To tune the RabbitMQ performance on a new MCP OpenStack deployment:

  1. Generate a deployment metadata model for your new MCP OpenStack as described in Create a deployment metadata model using the Model Designer UI.

  2. Open the cluster level of your Git project repository.

  3. In openstack/gateway.yml, define the following parameters as required. For example:

    neutron:
      gateway:
        dhcp_lease_duration: 86400
        message_queue:
          rpc_conn_pool_size: 300
          rpc_thread_pool_size: 2048
          rpc_response_timeout: 3600
    
  4. In openstack/compute/init.yml, define the following parameters as required. For example:

    neutron:
      compute:
        message_queue:
          rpc_conn_pool_size: 300
          rpc_thread_pool_size: 2048
          rpc_response_timeout: 3600
    
  5. In openstack/control.yml, define the following parameters as required. For example:

    nova:
      controller:
        timeout_nbd: 60
        heal_instance_info_cache_interval: 600
        block_device_creation_timeout: 60
        vif_plugging_timeout: 600
        message_queue:
          rpc_poll_timeout: 60
          connection_retry_interval_max: 60
          default_reply_timeout: 60
          default_send_timeout: 60
          default_notify_timeout: 60
    
  6. In openstack/compute/init.yml, define the following parameters as required. For example:

    nova:
      compute:
        timeout_nbd: 60
        heal_instance_info_cache_interval: 600
        block_device_creation_timeout: 60
        vif_plugging_timeout: 600
        message_queue:
          rpc_poll_timeout: 60
          connection_retry_interval_max: 60
          default_reply_timeout: 60
          default_send_timeout: 60
          default_notify_timeout: 60
    
  7. In openstack/control.yml, define the following parameters as required. For example:

    neutron:
      server:
        dhcp_lease_duration: 86400
        agent_boot_time: 7200
        message_queue:
          rpc_conn_pool_size: 300
          rpc_thread_pool_size: 2048
          rpc_response_timeout: 3600
    
  8. Optional. Set additional parameters to improve the RabbitMQ performance.
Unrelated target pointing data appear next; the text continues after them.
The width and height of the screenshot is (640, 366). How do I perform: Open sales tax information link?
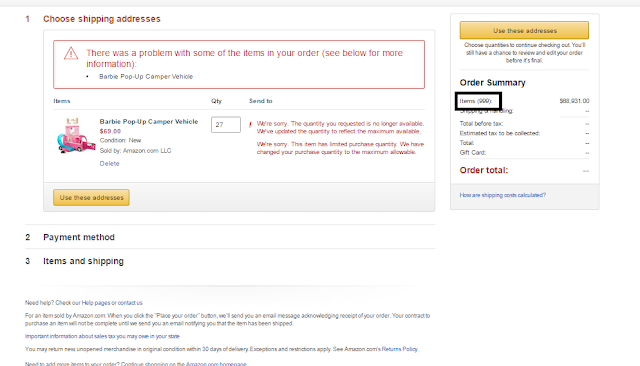[102, 336]
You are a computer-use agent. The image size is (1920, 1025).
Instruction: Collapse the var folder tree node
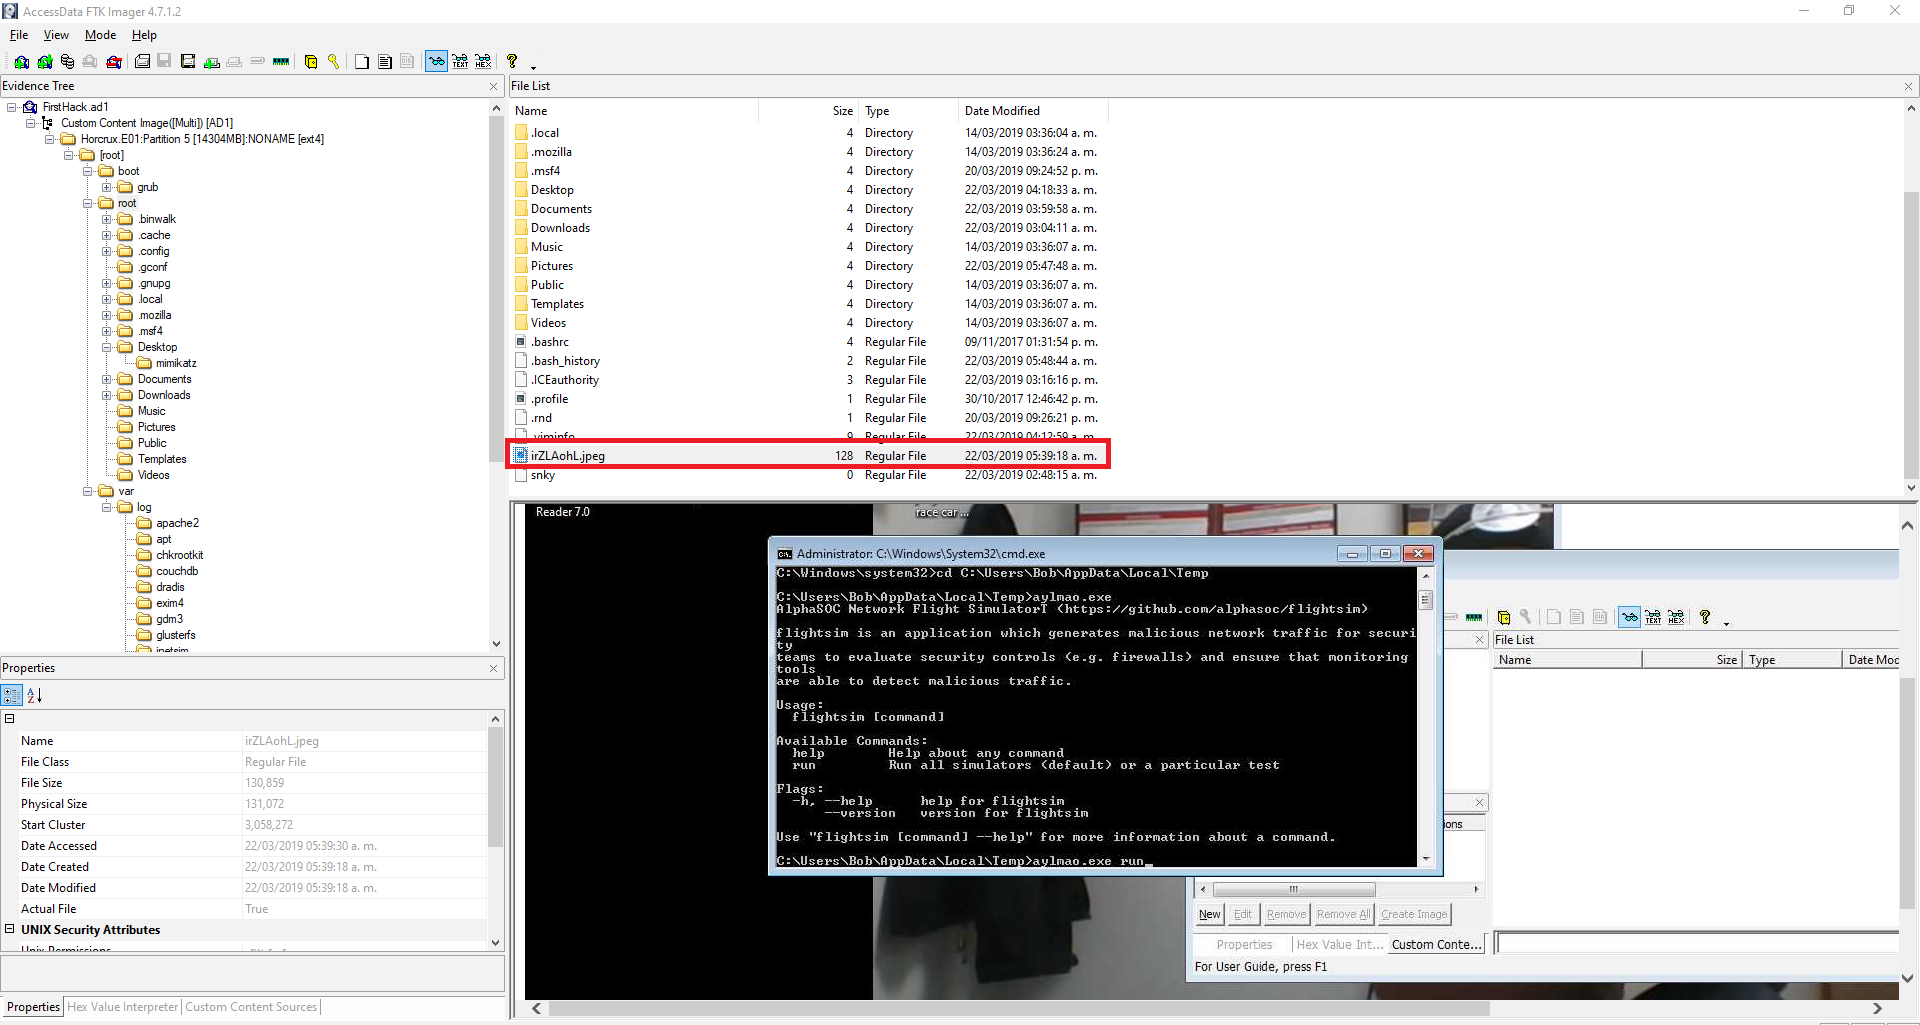click(88, 491)
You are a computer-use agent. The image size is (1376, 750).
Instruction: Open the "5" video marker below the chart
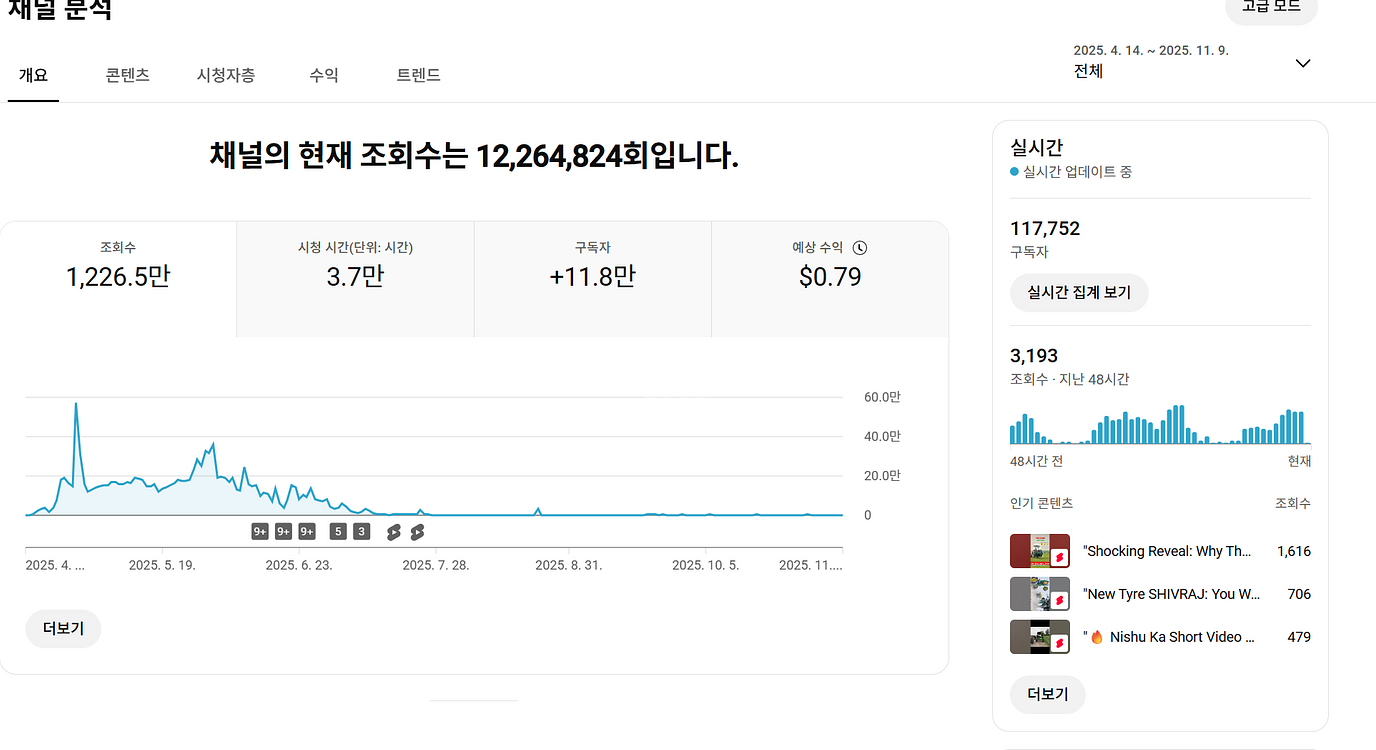click(x=338, y=532)
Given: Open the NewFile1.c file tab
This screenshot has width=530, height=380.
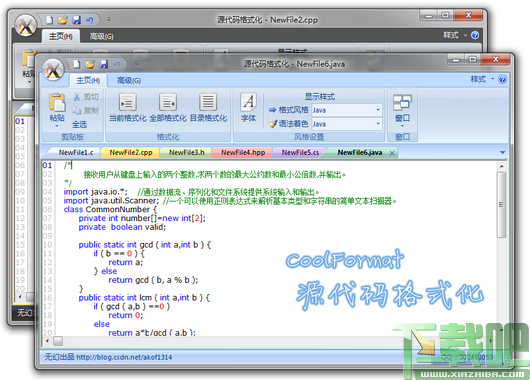Looking at the screenshot, I should click(x=76, y=152).
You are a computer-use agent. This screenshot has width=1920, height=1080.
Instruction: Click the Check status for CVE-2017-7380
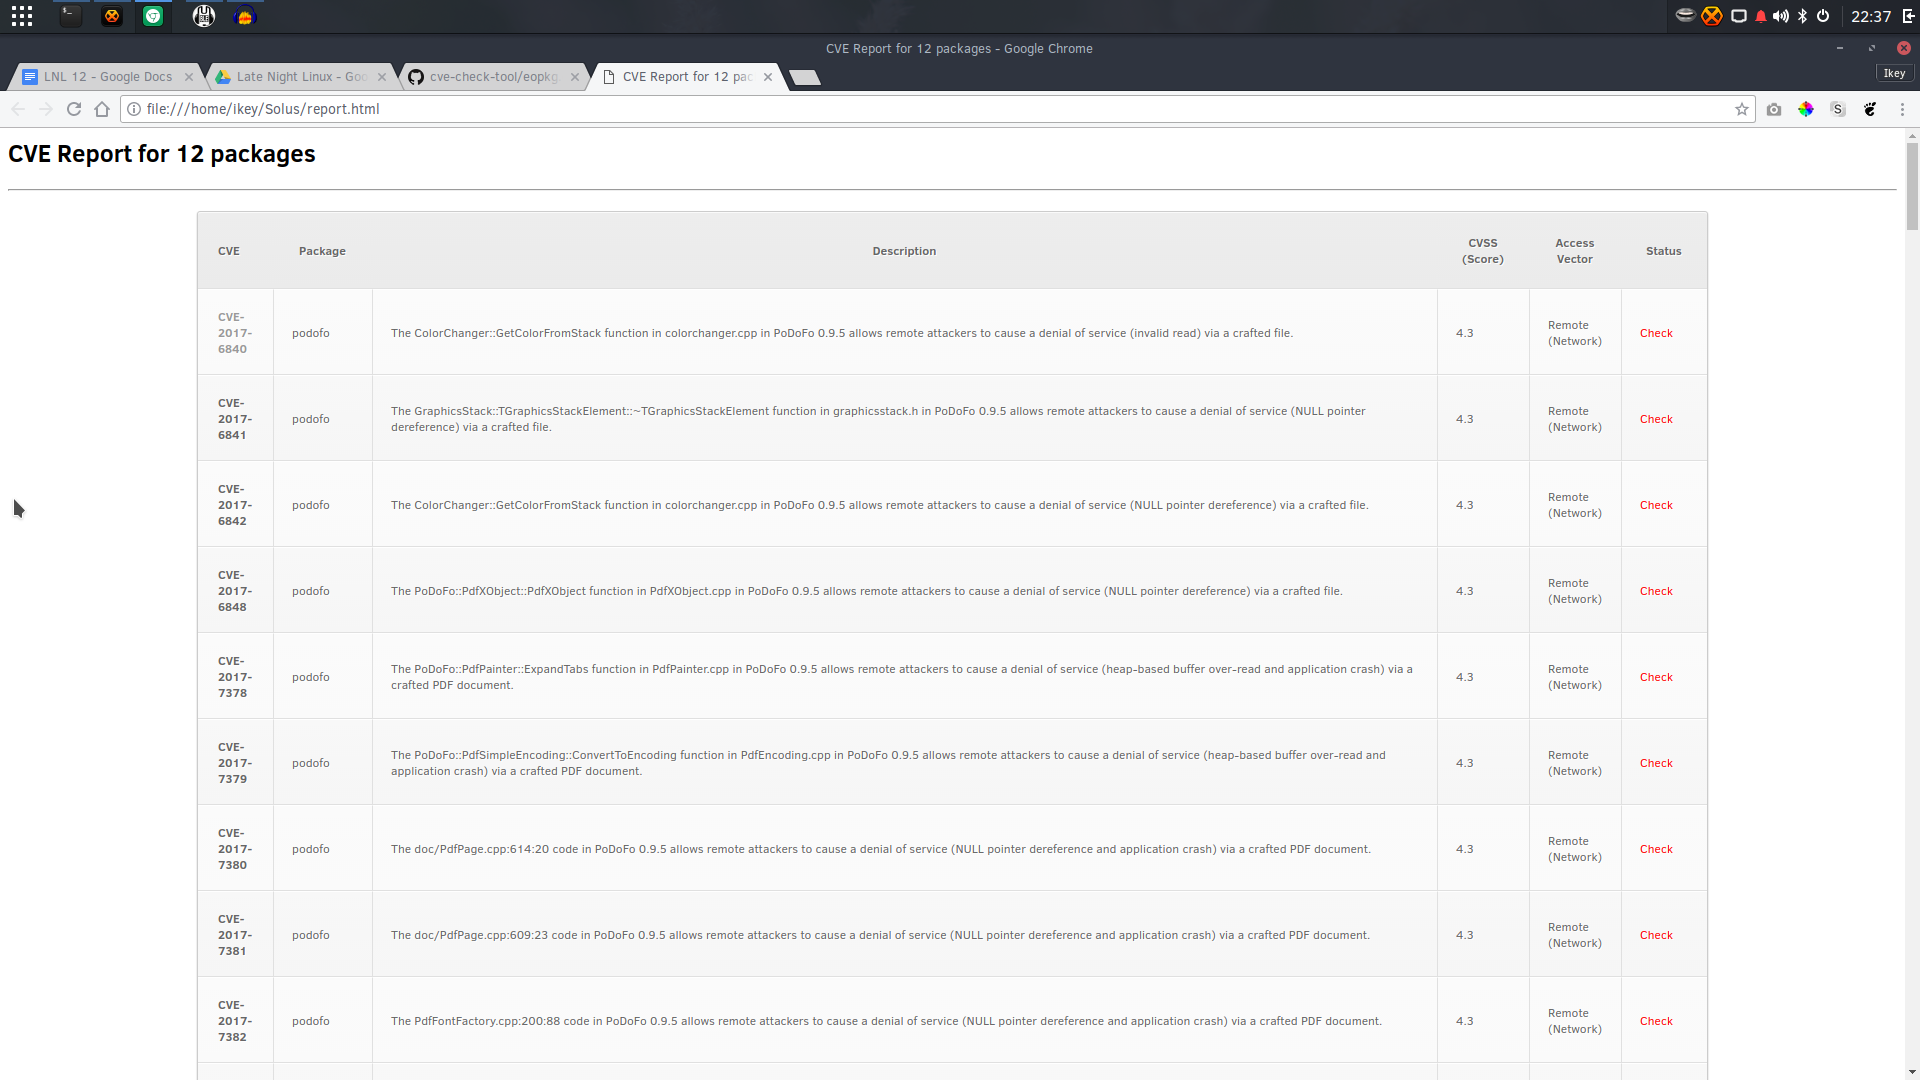tap(1656, 849)
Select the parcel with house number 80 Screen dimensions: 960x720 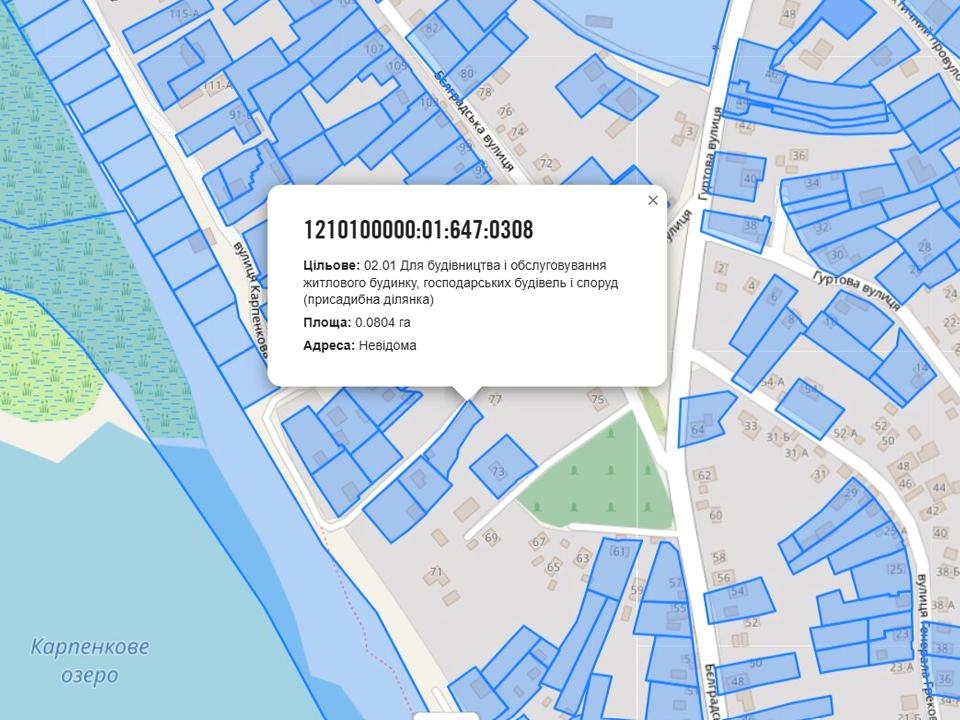(x=466, y=73)
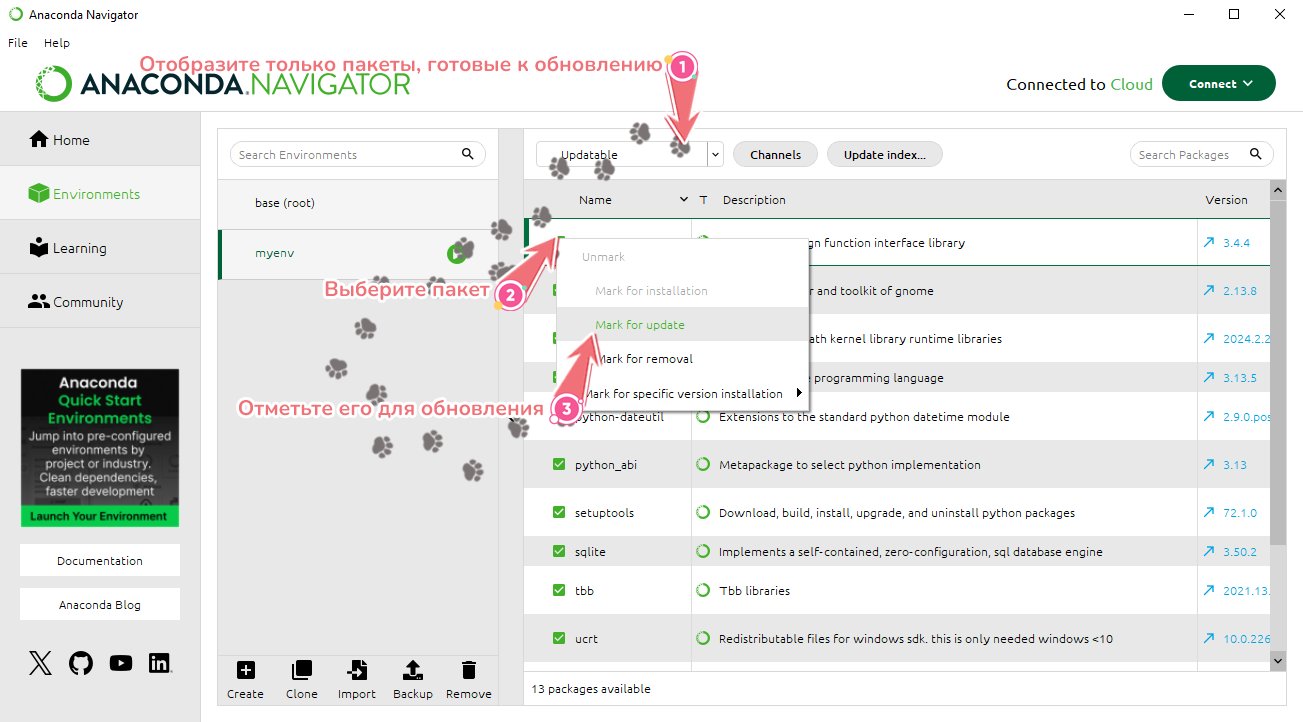Click the Create environment icon

[245, 671]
    The following parameters should be set in correlation with each other. For example, the value of the report_interval parameter should be a half or less than the value of the agent_down_time parameter. The report_interval parameter should be set on all nodes where the Neutron agents are running.

    • In openstack/control.yml, define the agent_down_time parameter as required. For example:

      neutron:
        server:
          agent_down_time: 300
      
    • In openstack/compute/init.yml and openstack/gateway.yml, define the report_interval parameter as required. For example:

      neutron:
        compute:
          report_interval: 120
      

    Caution

    The time of workload being unavailable can be increased in case of the Neutron agents failover. Though, the number of the AMQP messages in the RabbiMQ queues can be lower.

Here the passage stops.